The Stumpjumper EVO's geometry adjustments allow for a high level of customization. After some experimentation, my preferred all-round setting ended up being neural / low. That gave the bike a 64-degree head angle, 42mm of bottom bracket drop, and 443mm chainstays. Those numbers would have been radical just a few years ago, but we're seeing more and more bikes in this travel bracket released with similar head angles - the Transition Sentinel and Norco Sight are two examples that come to mind.
Now, 64-degrees isn't that far off from what you'll find on a DH bike, but thankfully the Stumpy EVO climbs much, much better than a downhill sled. That relatively light weight helps, and while the Horst Link suspension layout may not be quite as snappy as some of the dual-link designs out there, the latest version has a good amount of support for those out of the saddle sprints. Traction takes priority over an extra-firm, super efficient feeling ride, which helps keep that rear wheel from spinning out on those slippery, tricky root-filled climbs.
Pedal strikes are a little more common in that lower geometry setting, but I ended up sticking with it because of the cornering benefits. Plus, most of the climbs where I live are more rooty than rocky – there's a little more give when you hit a pedal on a stump compared to running into a solid chunk of granite.
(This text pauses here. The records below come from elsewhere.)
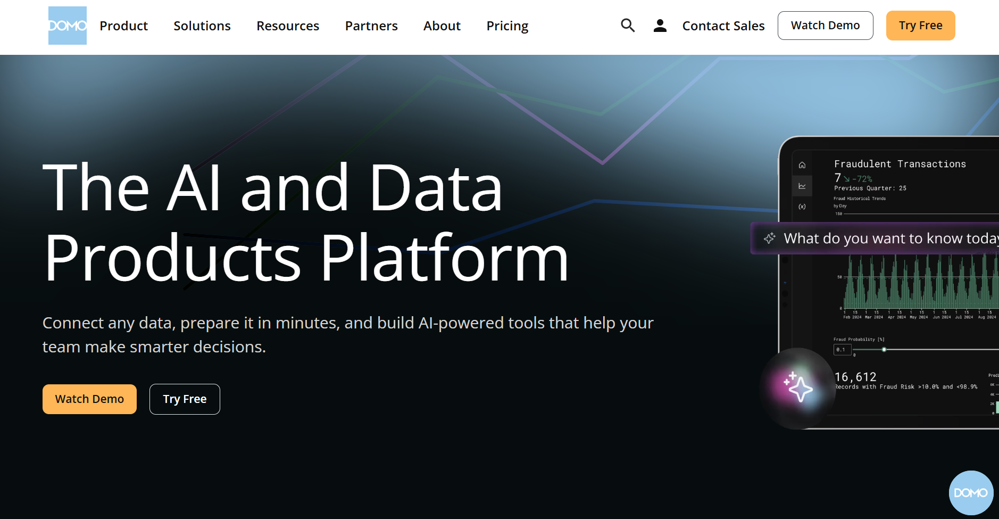999x519 pixels.
Task: Open the round Domo chat bubble
Action: (x=971, y=492)
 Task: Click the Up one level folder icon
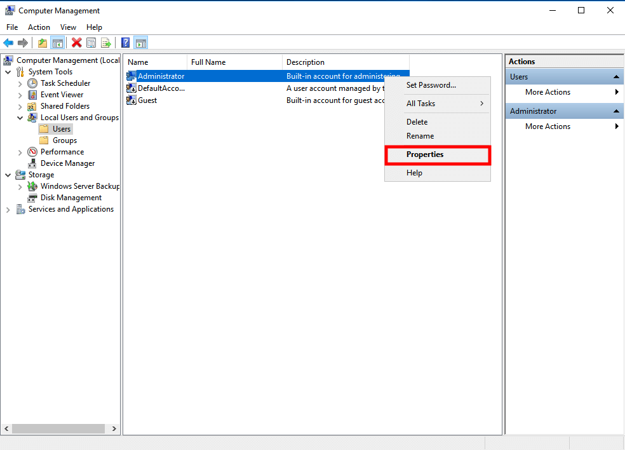click(x=42, y=43)
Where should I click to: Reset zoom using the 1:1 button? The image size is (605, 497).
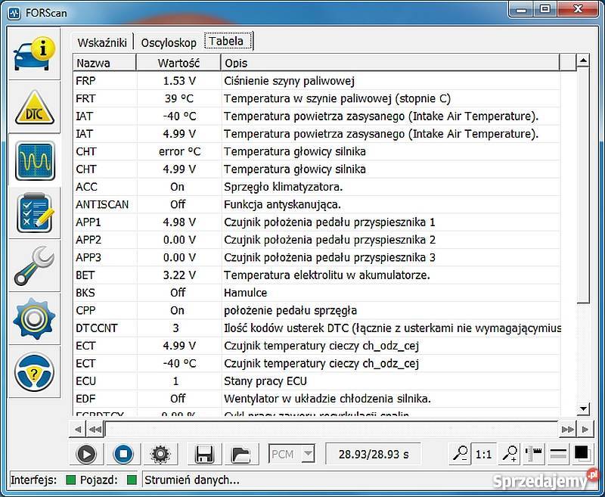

I did spend some time with the bike in the slackest and lowest setting, but found that it felt too slack on mellower terrain for my liking. It gave the bike a lazy feel, and took away some of the easy handling that I enjoyed in the middle / low setting. Changing the head angle doesn't take that long, though, and I could imagine regularly switching it up for trips to steeper shuttle zones or a lift-served bike park.